**ACTIVITY:** Leaving out every picture, please repeat exactly the line that contains "You are a GUI" and each line after it through the final line below.

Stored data

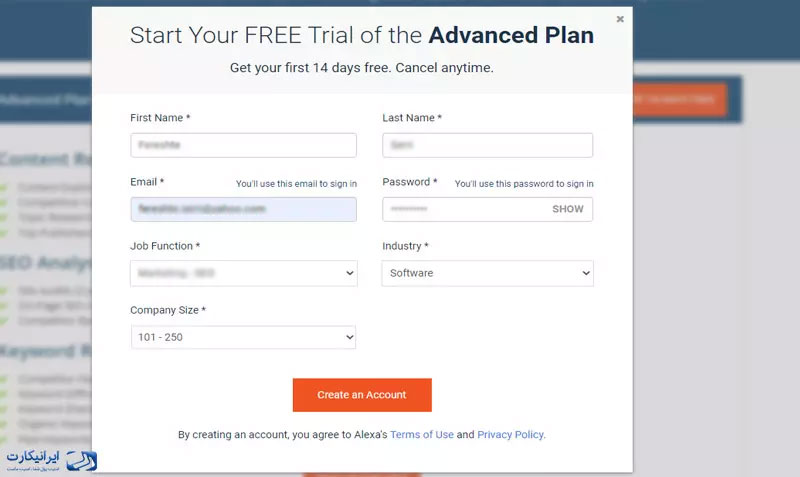This screenshot has width=800, height=477.
Task: Close the free trial signup dialog
Action: (620, 19)
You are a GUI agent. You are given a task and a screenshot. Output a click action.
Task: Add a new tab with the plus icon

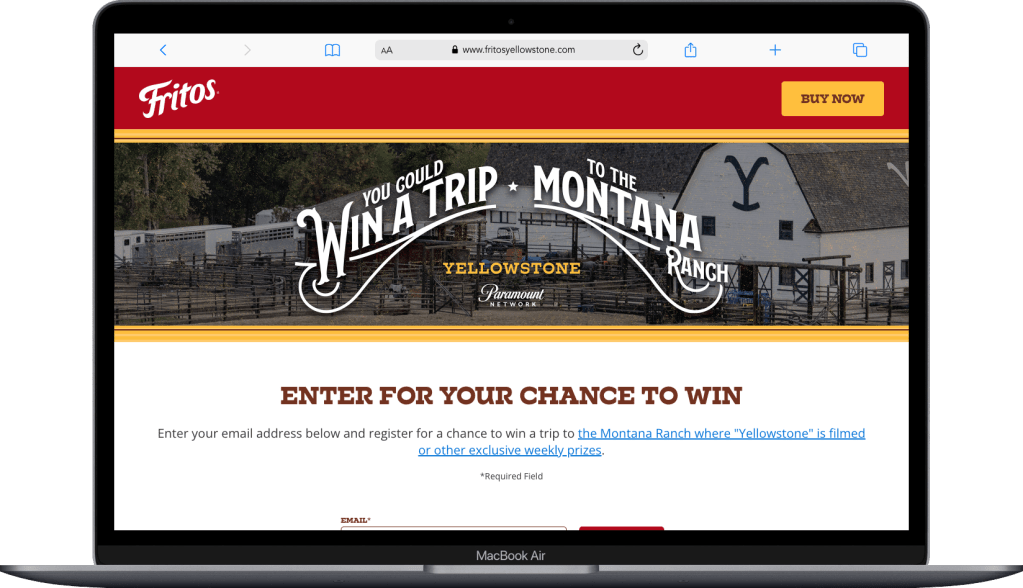coord(775,50)
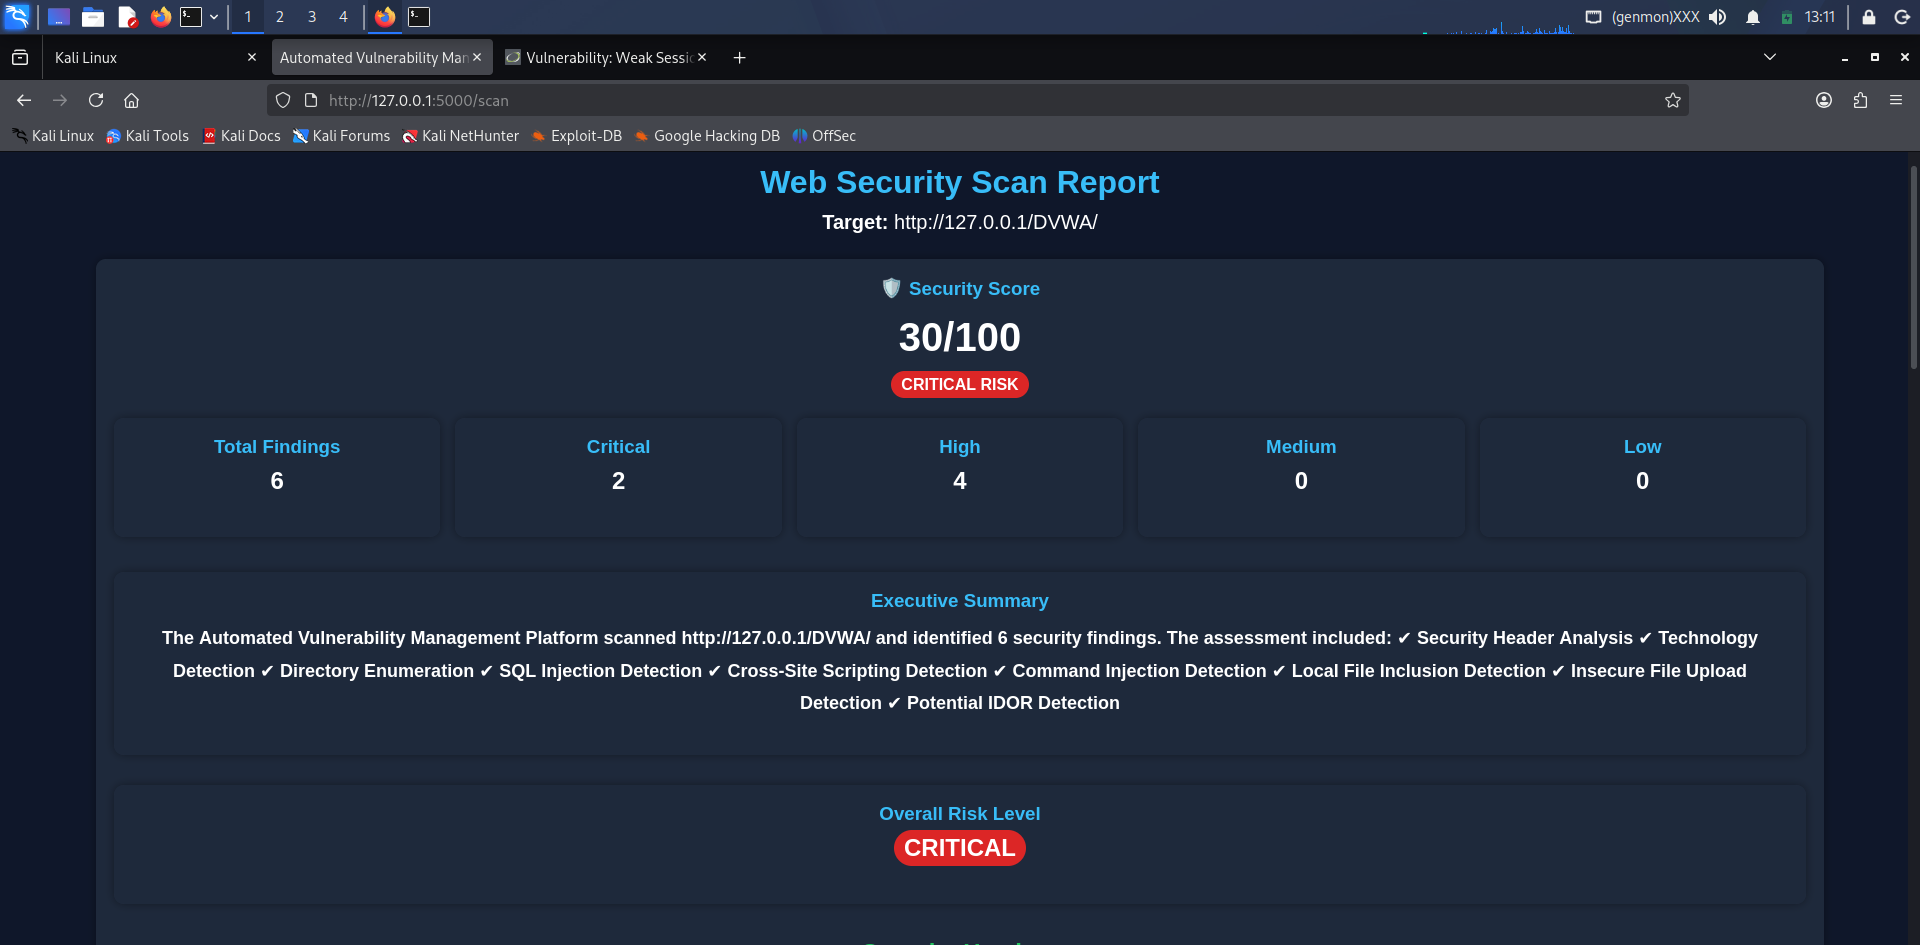Open the extensions puzzle icon
Viewport: 1920px width, 945px height.
tap(1860, 100)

**ANSWER TO THIS PROBLEM:**
You are a GUI agent. You are given a task and a screenshot. Output a click action.
Task: Add a new tab with the plus icon

coord(775,50)
Open the extensions puzzle icon
Viewport: 1920px width, 945px height.
tap(1860, 100)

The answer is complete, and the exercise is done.